Reflective Roof NIST Report 1998 Average Local Utility Rates


Recall that only annual (sensible) cooling loads for Miami, Phoenix, Birmingham, Washington, D.C., Portland ME, and Bismarck have been presented previously. In order to determine the total (sensible and latent) cooling load for each location, latent cooling loads for Miami, Phoenix, Birmingham, Washington, D.C., Portland ME, and Bismarck were determined by running additional TARP computer simulations. For these simulations, the relative humidities in the residences were limited to 60 % RH (ASHRAE Standard 90.2-1993). Because the latent load was essentially independent of the previously investigated parameters, only one run was conducted for each location. The solar reflectance of the roof, the attic ventilation, and attic mass framing area were fixed at 0.45 (mid¬level), 0.5111 (lowest level), and 38.7 m2 (mid-level), respectively. The residential building models utilized insulation levels set to their respective "base case" (Table 3). For these conditions, the annual latent cooling load for Miami, Phoenix, Birmingham, Washington, D.C., Portland ME, and Bismarck were determined to be approximately 11,700 MJ, 560 MJ, 4,400 MJ, 3,100 MJ, 970 MJ, and 160 MJ, respectively. The total (sensible and latent) annual cooling loads were determined by combining the annual sensible cooling loads (see Figures 13 to 18) and annual latent cooling loads for each location.
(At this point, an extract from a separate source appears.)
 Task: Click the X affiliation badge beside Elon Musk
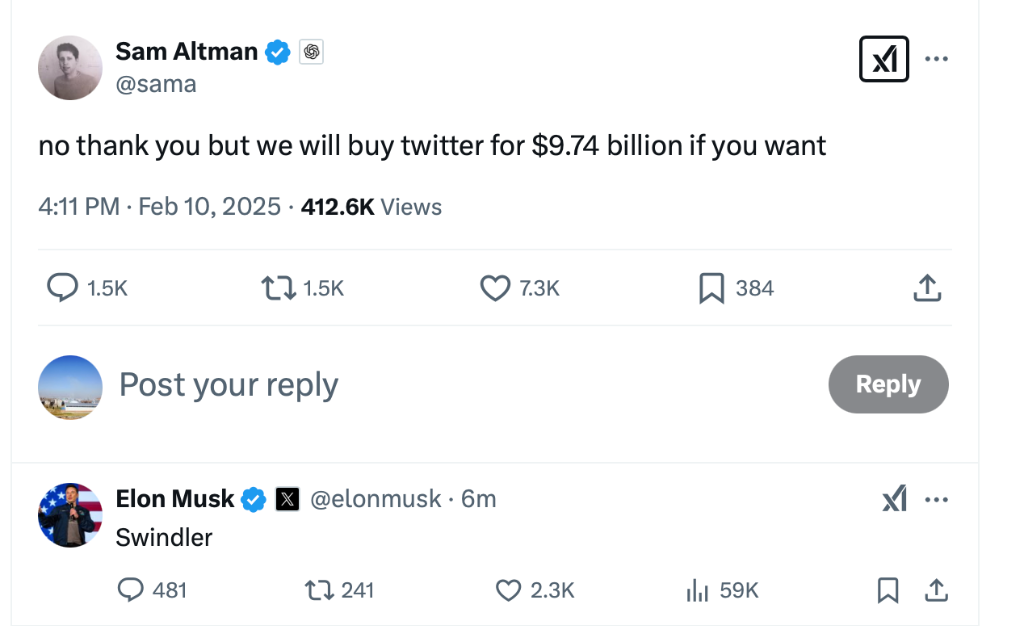[287, 499]
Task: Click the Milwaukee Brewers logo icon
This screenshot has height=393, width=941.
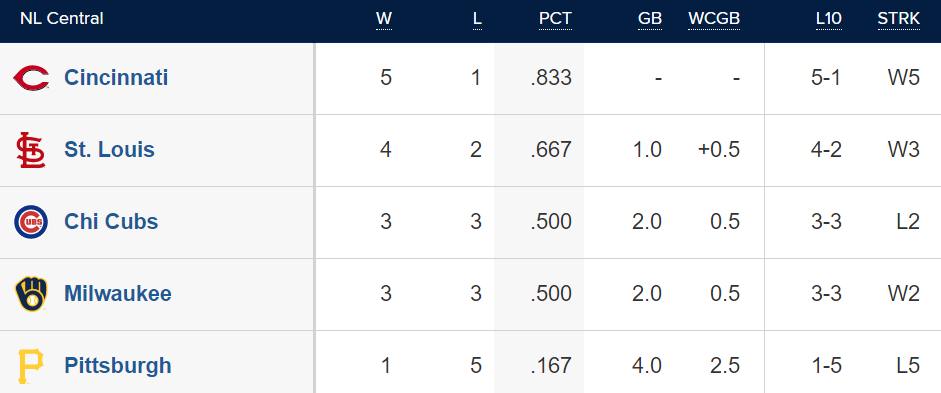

The annual energy costs for heating and cooling were computed by assuming performance efficiencies for electric and gas equipment. The annual heating load was considered to be entirely satisfied by either electric resistance HVAC equipment or a gas furnace. The (local) performance efficiency of the electric equipment was assumed to be unity (1.0). The minimum requirement for the "annual fuel utilization efficiency" (AFUE) of the gas furnace was taken as 78 %, based on specifications in ASHRAE Standard 90.2-1993. For the cooling equipment, a "seasonal energy efficiency ratio" SEER of 10 was assumed (ASHRAE Standard 90.2-1993). The author acknowledges that the COP, varies with location (due to outdoor temperature) and application, but for simplicity only a single value was used for the economic analysis. Recall, also that the air distribution system was assumed to be located within the conditioned space and, therefore, any thermal losses were neglected. The annual energy costs for heating and cooling for Miami, Phoenix, Birmingham, Washington, D.C., Portland ME, and Bismarck are illustrated graphically in Figures 30 to 35, respectively. Each figure plots annual energy cost in U.S. (1994-1995) Dollars ($) on the y-axis and solar reflectance of the roof on the x-axis for different levels of ceiling thermal resistance. These figures provide a relatively quick assessment whether the reflective roof can reduce annual energy costs for a given location. In general, if the slopes of the curves are negative (i.e., slope down with increasing solar reflectance), then a reflective roof reduces costs. Indeed, the greater the slope, the higher the potential savings. If the slopes of the lines are either horizontal (zero slope) or positive, then the effect is either inconsequential or detrimental (i.e., heating penalty results in higher cost), respectively.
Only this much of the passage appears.